Perspective, Stephen Mpofu
It is more or less like a pregnant woman out there in a remote rural setting who must wait until the day of delivery to discover if she carried a boy or a girl or twins.
That is just how expectant Africa generally is regarding the incoming United States administration’s policy on the continent. The reason for that obviously worrying blank in many countries no doubt including our own, is that Mr Donald Trump who moves into the White House on January 20 dropped not even so much as a hint on how he would rank Africa in his overall foreign policy, thus leaving everything to speculation.
His anti-immigrant stance might persuade both pessimists and optimists to believe that once he assumes power Mr Trump will make good his obsession with foreigners from Africa in the same way as his dislike of Mexicans has made him want a wall built between his country and Mexico.
That being the case, therefore, the stress that he put on undocumented immigrants in his campaign rhetoric might turn out to be a mere nicety camouflaging his total dislike of foreigners flooding that nation of immigrants for the “opportunities” about which the US touts itself to the rest of the world.
[But what is probably the irony of ironies about Trump’s fixation on immigrants is that his wife, Melania, comes from Slovenia, in Central Europe and unconfirmed reports also say that his mother was of Scottish origin.]
Some American analysts had speculated that, even though Africa did not feature in his campaign trail, Mr Trump’s policy on the African continent would come through appointments he would make in organisations such as USAID, for instance, which benefits many Africans.
Their assumption or beliefs still have to be vindicated, however.
With just less than a fortnight to go before he takes over from Mr Barack Obama, Mr Trump’s perception of Africa remains unclear if not altogether unknown to many on our continent – and this must surely be a cause for both concern and worry for Africa when considering that the US is the world super power after the demise of the Soviet Union notwithstanding, the fact that Russia contests America’s superiority.
Now consider this. If the trumpeting heard from Trump so far is anything to go by, that Western economic elephant appears hell-bent on a bruising trade battle with America’s Eastern economic rival, China.
Trump seems to make nonsense of the “one China” policy recognised by the United Nations and its member states with Taiwan as part of the greater China rather than an independent state.
A telephone call from the ruler of Taiwan in the capital Taipei congratulating Trump on his election victory has caused a political rumpus between Beijing and the incoming American leader who has made it known that a trade war between the two countries is on the cards.
If that fight truly gets underway between the two giant elephants the grass is proverbially bound to suffer.
There are no two ways about it and this suggests that any country perceived by the Trump’s administration as China’s ally, trade wise, must suffer the consequences of that alliance.
China is a big investor in Zimbabwe and elsewhere in Africa and, as such, Zimbabwe — and probably other African countries doing business with Beijing — might be lumped up with China as enemies and that way bear the brunt of the fight of the elephants as the grass.

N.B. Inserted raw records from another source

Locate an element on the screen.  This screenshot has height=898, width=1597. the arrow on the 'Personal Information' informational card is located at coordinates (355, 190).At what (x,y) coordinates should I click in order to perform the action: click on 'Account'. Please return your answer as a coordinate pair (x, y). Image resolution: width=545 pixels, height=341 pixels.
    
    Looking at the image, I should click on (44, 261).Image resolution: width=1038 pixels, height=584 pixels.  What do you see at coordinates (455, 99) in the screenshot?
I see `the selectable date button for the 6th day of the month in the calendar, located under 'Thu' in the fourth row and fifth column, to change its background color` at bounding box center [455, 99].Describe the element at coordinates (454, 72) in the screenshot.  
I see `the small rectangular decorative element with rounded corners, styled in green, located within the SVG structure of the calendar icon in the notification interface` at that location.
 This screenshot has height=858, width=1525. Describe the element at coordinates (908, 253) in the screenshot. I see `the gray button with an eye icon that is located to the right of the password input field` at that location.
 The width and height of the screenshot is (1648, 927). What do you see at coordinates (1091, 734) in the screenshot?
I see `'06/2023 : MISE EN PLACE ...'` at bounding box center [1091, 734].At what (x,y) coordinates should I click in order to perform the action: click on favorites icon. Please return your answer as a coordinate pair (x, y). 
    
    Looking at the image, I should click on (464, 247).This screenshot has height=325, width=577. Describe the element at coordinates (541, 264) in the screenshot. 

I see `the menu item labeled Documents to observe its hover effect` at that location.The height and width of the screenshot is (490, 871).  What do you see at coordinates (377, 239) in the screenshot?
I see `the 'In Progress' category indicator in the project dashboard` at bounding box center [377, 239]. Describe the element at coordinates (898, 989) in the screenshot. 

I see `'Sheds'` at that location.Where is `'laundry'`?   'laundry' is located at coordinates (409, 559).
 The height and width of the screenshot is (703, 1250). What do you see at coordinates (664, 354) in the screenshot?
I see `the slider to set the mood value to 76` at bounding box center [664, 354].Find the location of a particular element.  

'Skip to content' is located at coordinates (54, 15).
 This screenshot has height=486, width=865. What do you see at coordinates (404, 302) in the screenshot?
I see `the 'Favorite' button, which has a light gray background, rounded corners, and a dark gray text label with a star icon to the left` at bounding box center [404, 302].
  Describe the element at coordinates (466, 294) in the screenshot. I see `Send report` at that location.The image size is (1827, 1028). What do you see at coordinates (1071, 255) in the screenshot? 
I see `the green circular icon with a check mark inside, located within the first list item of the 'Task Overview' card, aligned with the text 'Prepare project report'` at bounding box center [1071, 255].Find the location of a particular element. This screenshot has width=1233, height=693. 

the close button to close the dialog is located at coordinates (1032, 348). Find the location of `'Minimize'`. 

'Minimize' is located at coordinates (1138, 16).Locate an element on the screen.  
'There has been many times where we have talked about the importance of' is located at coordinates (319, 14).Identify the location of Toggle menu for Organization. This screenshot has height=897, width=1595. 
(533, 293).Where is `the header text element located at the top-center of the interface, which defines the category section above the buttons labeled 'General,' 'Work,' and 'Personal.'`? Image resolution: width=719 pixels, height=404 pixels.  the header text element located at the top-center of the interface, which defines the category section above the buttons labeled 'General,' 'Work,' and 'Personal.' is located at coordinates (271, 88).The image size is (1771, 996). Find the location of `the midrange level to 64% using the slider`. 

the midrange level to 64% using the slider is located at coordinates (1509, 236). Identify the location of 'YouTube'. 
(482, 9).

Our leaders have made pronouncements to the effect that the Zimbabwean government wants to work with president Trump’s administration.
However, no public response has been heard from the president-elect.
Any positive response from Washington DC should manifest itself through a revocation of the Zimbabwe Democracy and Economic Recovery Act passed by the American congress on March 8, 2001, to impose economic sanctions on this country as retaliation for the Zanu PF government’s land reform programme.
Zidera was ostensibly intended to effect regime change and with that reverse the reform programme under which the government repossessed land previously seized by white settlers, for relocation to Zimbabweans who waged a protracted armed struggle with losses of precious lives in the process, to get back land seized from them during colonisation.
Subsequent American administrations have responded with deaf ears to impassioned calls made by Zimbabweans and other countries and progressive organisations for the sanctions to be lifted.
In spite of the continuing illegal, Western economic and financial embargo, this country has soldiered on even with our economy badly savaged, as it is, with the blueprint, Zimbabwe Agenda for Sustainable Socio- and Economic Transformation, making headway regardless.
Command Agriculture recently introduced by the Government for farmers to grow various crops under irrigation with State-provided inputs should be regarded as an important chapter to the blueprint — something that must tell our sworn enemies that whether the weather be bad, whether the weather be good Zimbabweans are prepared to weather the weather and take their country to a higher social and economic level.
The message to both our foes and allies is that the general elections next year should prove a death knell for individuals and political organisations that have and continue to sup with the enemy to try to remove the incumbent government and with that kill all programmes meant to take our country to a brave new future.
Obviously, success in this country’s endeavours will require single hearted devotion, patriotism and a love of the motherland.